Secondo te che cosa non comprende ancora oggi il pubblico riguardo alla diversità e quindi perché è così importante dedicare un premio drammaturgico a questo tema?

La diversità, in ogni sua forma e in ogni campo dell’esistenza, di primo impatto spaventa. Sempre. E la ragione è perché non si conosce. Poi quando ci si avvicina, si analizza e si vede che non c’è nessun pericolo si trasforma in quotidianità. È quindi importante dedicare un premio a questo tema proprio per farlo conoscere, per diffonderlo, per fare capire che la diversità, come è naturale che sia, esiste, ma che tutti siamo uguali di fronte all’Amore e che tutti abbiamo il diritto di viverlo in totale libertà senza nasconderci, senza rinunciare, senza negarlo, senza uccidere noi stessi.

Ci puoi raccontare un piccolo aneddoto riguardo alla tua vittoria?

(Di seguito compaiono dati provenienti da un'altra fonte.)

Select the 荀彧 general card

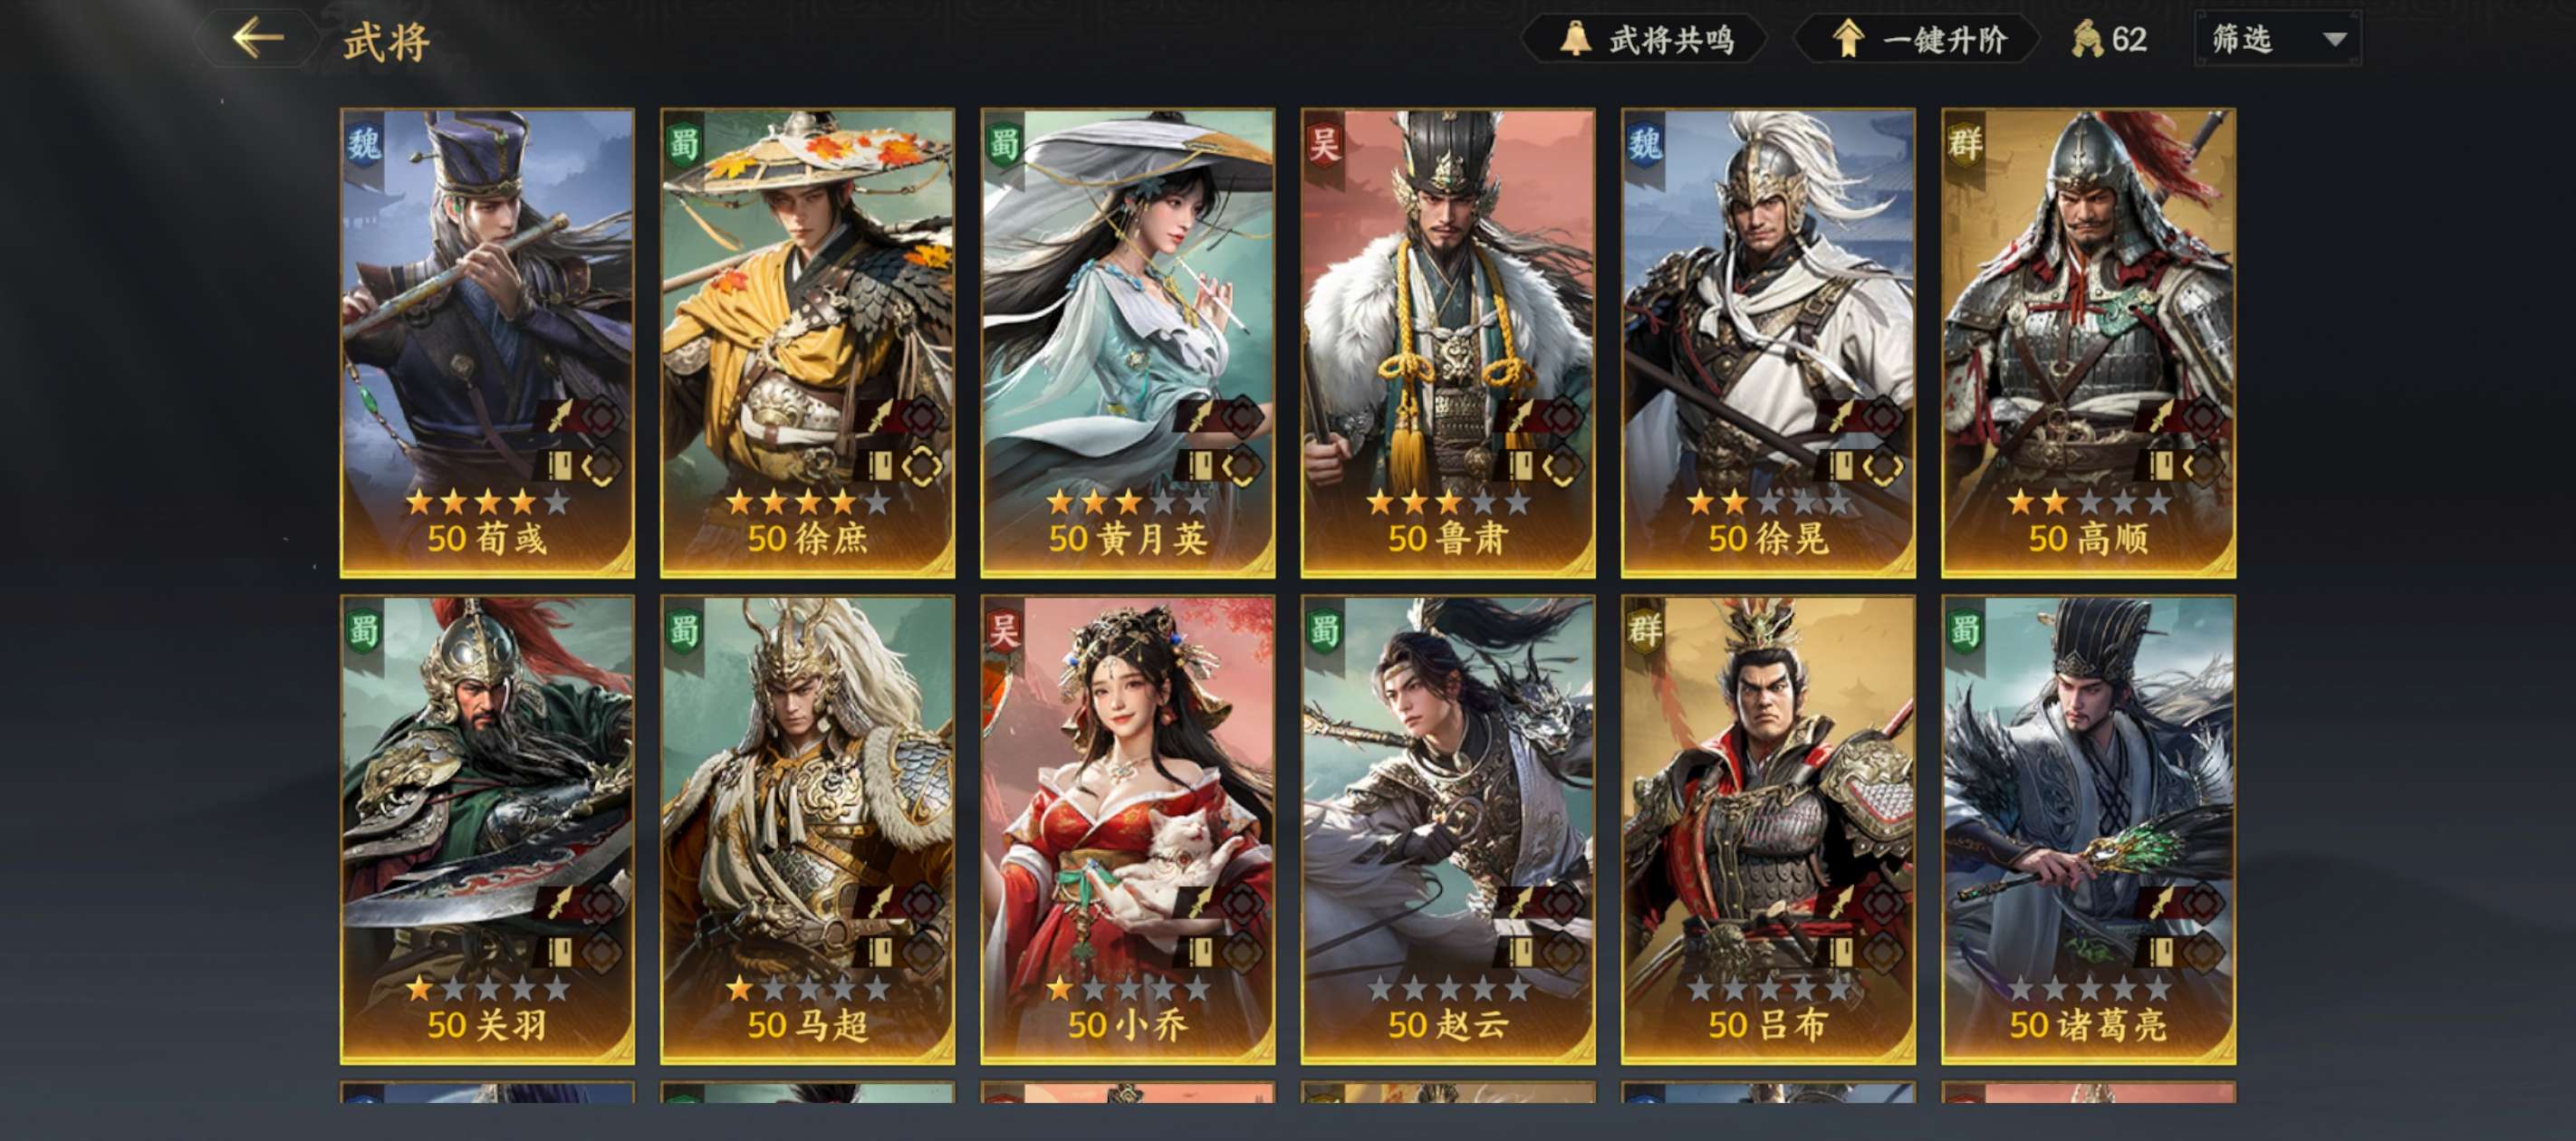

Ho ricevuto la mail di Corrado che mi annunciava la vittoria quando mi trovavo ancora in ufficio. Sono corsa in sala riunioni dove sapevo che non avrei trovato nessuno, ho aperto la finestra e ho urlato di gioia. La gente che passava in strada ha tirato su la testa e i miei colleghi sono corsi a vedere se stavo bene. Avevo vinto il primo premio. Per me è stato come vincere un Oscar!

Che cosa ha significato per te la vittoria del Premio Carlo Annoni?

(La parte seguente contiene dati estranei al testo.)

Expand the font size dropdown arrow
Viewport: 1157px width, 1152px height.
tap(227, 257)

Per me vincere il Premio Carlo Annoni ha significato davvero tanto. Sono fiera di questa vittoria. La giuria era formata da nomi illustri della scena drammaturgica e letteraria, nazionale e internazionale, ed essere stata giudicata dagli esperti di settore la migliore tra tanti altri autori e testi di grande valore non poteva e non può che rendermi orgogliosa di aver vinto. Mi ha dato l’opportunità di poter far conoscere a più persone la storia di Shalom, una storia a cui tengo molto e che parla d’amore. Di Amore Universale.

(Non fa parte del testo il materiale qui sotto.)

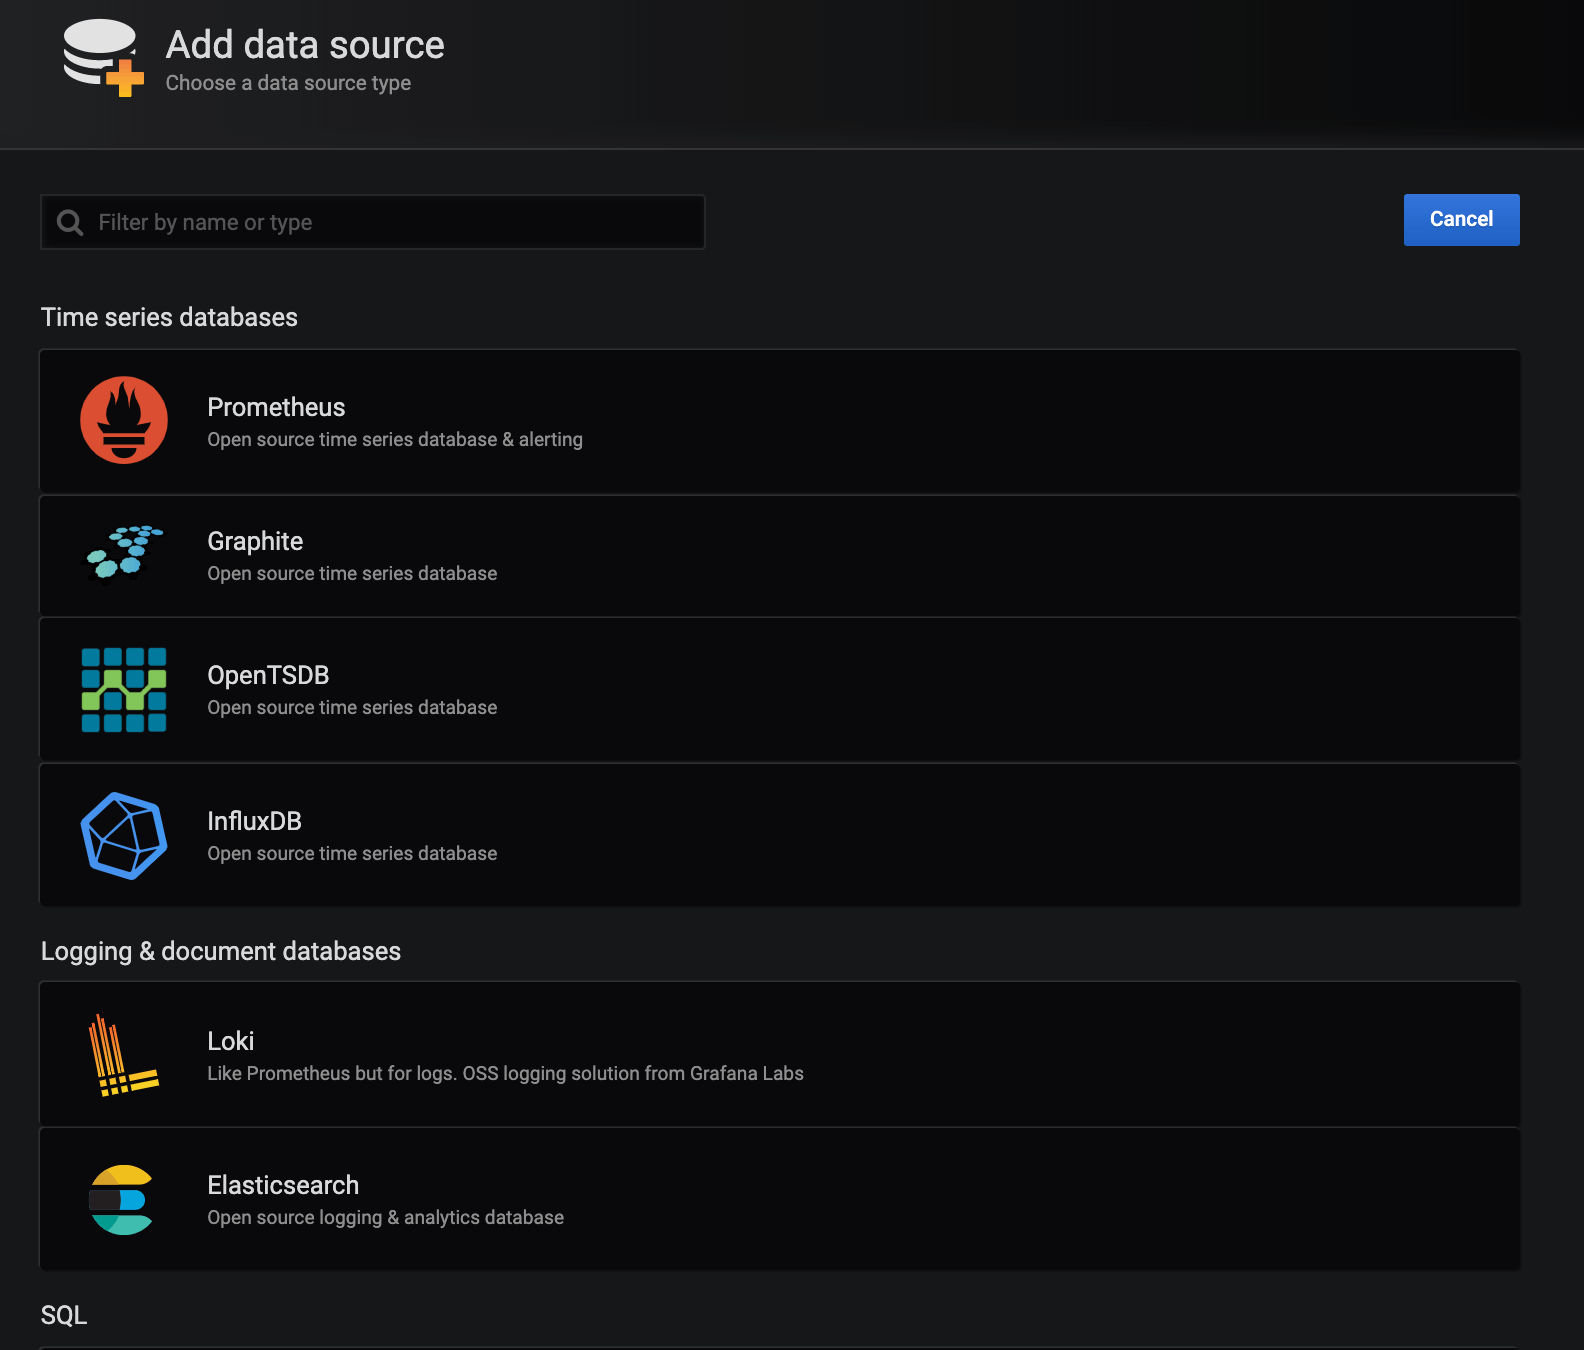Choose the Loki data source name

tap(231, 1041)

Quali consigli potresti dare ai drammaturghi rispetto alla creazione di un testo?

Il primo consiglio che posso dare è che non serve solo sapere scrivere bene e voler raccontare storie ma bisogna apprendere la tecnica della scrittura drammaturgica attraverso tanti esercizi, leggendo testi teatrali di tutte le epoche, mettendoli a confronto e  analizzandoli a fondo. Conoscere i drammaturghi e sapere captare i loro segreti; come per esempio la teoria di Mamet, che attraverso tre leggi fa si che la storia si racconti da sola. Per quanto riguarda la parte creativa, che è quella che più mi piace, non ci sono regole fisse ma seguo quello che sento dentro: vedo i personaggi, l’ambiente in cui si muovono e le musiche che fanno da sfondo, e le dita scorrono sulla tastiera  descrivendo quella scena che io in quel preciso momento sto vivendo. Io sono sul palco e sono ognuno di loro. Posso sentire il loro cuore agitarsi, correre veloce, calmarsi, spegnersi anche. Percepisco i loro gesti ancora prima che li compiano. Sono loro che mi dettano la storia e io la seguo, semplicemente. Ho scritto di tanti personaggi e tutti diversi, con problemi e situazioni lontane da me anni luce e le ho vissute tutte senza perdermene neanche una. Shalom è nato in maniera naturale, fluida. Mentre lo componevo vedevo Shalom muoversi sul palco, agitarsi, gioire, ridere e soffrire, e tutto questo lo facevo insieme a lui. Non importa che la storia sia vera o inventata, per me Shalom, Jack e Jenny esisteranno sempre.

Che cosa ti aspetti dal futuro, dopo la situazione mondiale che stiamo vivendo?

Ho imparato a guardare non troppo in là nel futuro perché altrimenti si perde di vista il presente. Mi auguro che l’umanità abbia capito che noi uomini non siamo invincibili e che solo andando tutti nella stessa direzione si possono cambiare davvero le cose. Nello specifico per quanto riguarda il teatro mi auguro che presto si possa ritornare a raccontare storie e ad ascoltarle. Perché è anche di questo che l’anima si nutre.